[FOUNTAIN]Living With the (Former) EnemyLast year, the jury of the Karlovy Vary International Film Festival in the Czech Republic gave Lee Chang-dong's "Peppermint Candy" ("Bakha Satang") a special jury prize.
Karlovy Vary － or in German, Karlsbad － means "Karl's Hot Spring." Karlsbad is also mentioned in "Italienische Reise," a great book by Johann Wolfgang von Goethe. This record of Goethe's travels around Italy begins as he departed from Karlsbad at 3 a.m. on Sep. 3, 1786.
Cinematheque Seoul hosted a retrospective of French movie director Alain Resnais at the end of May. In the event, "Last Year at Marienbad," a rather cryptic piece by the director, was screened. Marienbad is the French way of reading Marianske Lazne, a town in the Czech Republic.

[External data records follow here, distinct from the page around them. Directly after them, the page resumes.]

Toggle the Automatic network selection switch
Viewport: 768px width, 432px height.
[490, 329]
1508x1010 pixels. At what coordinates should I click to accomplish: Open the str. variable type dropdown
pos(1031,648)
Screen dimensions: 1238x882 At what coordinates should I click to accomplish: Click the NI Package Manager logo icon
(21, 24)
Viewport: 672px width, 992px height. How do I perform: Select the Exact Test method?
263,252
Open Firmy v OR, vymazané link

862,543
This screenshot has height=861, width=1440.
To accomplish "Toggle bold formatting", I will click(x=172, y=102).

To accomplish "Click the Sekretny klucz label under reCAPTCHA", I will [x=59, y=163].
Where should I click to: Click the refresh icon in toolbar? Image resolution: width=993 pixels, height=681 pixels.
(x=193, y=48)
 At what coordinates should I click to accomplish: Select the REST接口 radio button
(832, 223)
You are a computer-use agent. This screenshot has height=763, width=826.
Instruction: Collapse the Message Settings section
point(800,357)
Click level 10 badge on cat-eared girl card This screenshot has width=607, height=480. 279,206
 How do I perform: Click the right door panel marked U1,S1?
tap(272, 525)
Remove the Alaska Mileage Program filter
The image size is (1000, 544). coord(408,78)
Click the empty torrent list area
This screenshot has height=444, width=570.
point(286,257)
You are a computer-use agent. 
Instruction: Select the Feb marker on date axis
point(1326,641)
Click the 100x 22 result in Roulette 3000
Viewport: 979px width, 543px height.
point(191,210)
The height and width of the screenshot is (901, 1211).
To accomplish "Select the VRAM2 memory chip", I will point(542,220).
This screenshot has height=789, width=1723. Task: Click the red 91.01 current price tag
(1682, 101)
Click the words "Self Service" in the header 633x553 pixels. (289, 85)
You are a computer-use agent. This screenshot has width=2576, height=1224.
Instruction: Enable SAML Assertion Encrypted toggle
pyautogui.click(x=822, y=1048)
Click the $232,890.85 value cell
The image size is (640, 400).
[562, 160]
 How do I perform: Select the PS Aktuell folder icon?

The two towns, Karlsbad and Marianske Lazne, are located in the northeast of the Czech Republic. For hundreds of years, Germans lived in the region. Germans call the area Sudetenland. In 1938, Nazi Germany, hungry for more land, concluded the Munich Agreement with Britain and France, and Germany annexed Sudetenland based on this agreement. Hitler colonized other parts of the Czech Republic and began a cruel reign over the region in which many innocent people were massacred. After the end of World War II, 3 million Germans then living in the region were driven back to Germany, and during this process hundreds of thousands of Germans lost their lives. All the Czech names of cities and streets were restored.
The Czech government today requires junior high school students to study either German or English for six years. Despite unhappy relations in the past, German is an important foreign language in the Czech Republic because of Germany's geographic, cultural and economic proximity.
Karlovy Vary and Marianske Lazne, which developed around their hot springs, are flooded with German tourists because of low prices and easy communications; trains provide information in German. It reflects the Czechs' open-mindedness that they consider the Nazis of the past and the Germans of the present two separate groups. And in fact, Korea has managed to coexist similarly with Japan since World War II.
Recently, the Japanese government angered its neighbors by approving a textbook which distorts history. In return, the Korean National Railroad stopped providing information in Japanese language on trains. However, the suspension was only in place one day and we feel that it was an extremely petty measure.
To tackle these obstacles and better understand each other, we need more exchanges, not less.
The writer is deputy international news editor of the JoongAng Ilbo.